= Exercise aim =
Output the part of the data that starts at the line containing "This screenshot has height=840, width=1411." and runs through the end of the data as a JSON list of strings, one string per line, with blank lines omitted.

-=-=-=-=-

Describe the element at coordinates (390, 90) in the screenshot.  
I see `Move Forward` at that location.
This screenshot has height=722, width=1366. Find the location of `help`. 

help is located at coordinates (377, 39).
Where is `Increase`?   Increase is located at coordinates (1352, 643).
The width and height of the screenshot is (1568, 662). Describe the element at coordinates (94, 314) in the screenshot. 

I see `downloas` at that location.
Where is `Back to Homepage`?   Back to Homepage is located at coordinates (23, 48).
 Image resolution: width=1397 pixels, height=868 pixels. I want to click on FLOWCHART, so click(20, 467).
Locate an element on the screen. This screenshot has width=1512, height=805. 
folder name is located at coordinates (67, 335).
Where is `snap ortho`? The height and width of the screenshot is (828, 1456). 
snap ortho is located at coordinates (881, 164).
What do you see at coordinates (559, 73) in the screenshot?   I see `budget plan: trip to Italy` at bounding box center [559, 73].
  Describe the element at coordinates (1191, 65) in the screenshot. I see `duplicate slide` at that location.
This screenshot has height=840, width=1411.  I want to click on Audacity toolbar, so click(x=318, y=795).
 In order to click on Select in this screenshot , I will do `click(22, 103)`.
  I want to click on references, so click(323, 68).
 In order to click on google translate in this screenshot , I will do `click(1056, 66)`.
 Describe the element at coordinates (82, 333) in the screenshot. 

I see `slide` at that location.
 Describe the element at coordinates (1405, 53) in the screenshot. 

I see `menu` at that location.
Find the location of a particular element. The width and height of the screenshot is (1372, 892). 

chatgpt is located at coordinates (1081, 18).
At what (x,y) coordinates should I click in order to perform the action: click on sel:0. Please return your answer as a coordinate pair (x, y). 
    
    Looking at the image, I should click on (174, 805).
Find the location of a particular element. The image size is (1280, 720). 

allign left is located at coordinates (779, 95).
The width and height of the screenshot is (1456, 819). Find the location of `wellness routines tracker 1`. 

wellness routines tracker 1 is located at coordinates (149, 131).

-=-=-=-=-

= Task output =
[
  "This screenshot has height=840, width=1411.  I want to click on Audacity toolbar, so click(x=318, y=795).",
  " In order to click on Select in this screenshot , I will do `click(22, 103)`.",
  "  I want to click on references, so click(323, 68).",
  " In order to click on google translate in this screenshot , I will do `click(1056, 66)`.",
  " Describe the element at coordinates (82, 333) in the screenshot. ",
  "I see `slide` at that location.",
  " Describe the element at coordinates (1405, 53) in the screenshot. ",
  "I see `menu` at that location.",
  "Find the location of a particular element. The width and height of the screenshot is (1372, 892). ",
  "chatgpt is located at coordinates (1081, 18).",
  "At what (x,y) coordinates should I click in order to perform the action: click on sel:0. Please return your answer as a coordinate pair (x, y). ",
  "    Looking at the image, I should click on (174, 805).",
  "Find the location of a particular element. The image size is (1280, 720). ",
  "allign left is located at coordinates (779, 95).",
  "The width and height of the screenshot is (1456, 819). Find the location of `wellness routines tracker 1`. ",
  "wellness routines tracker 1 is located at coordinates (149, 131)."
]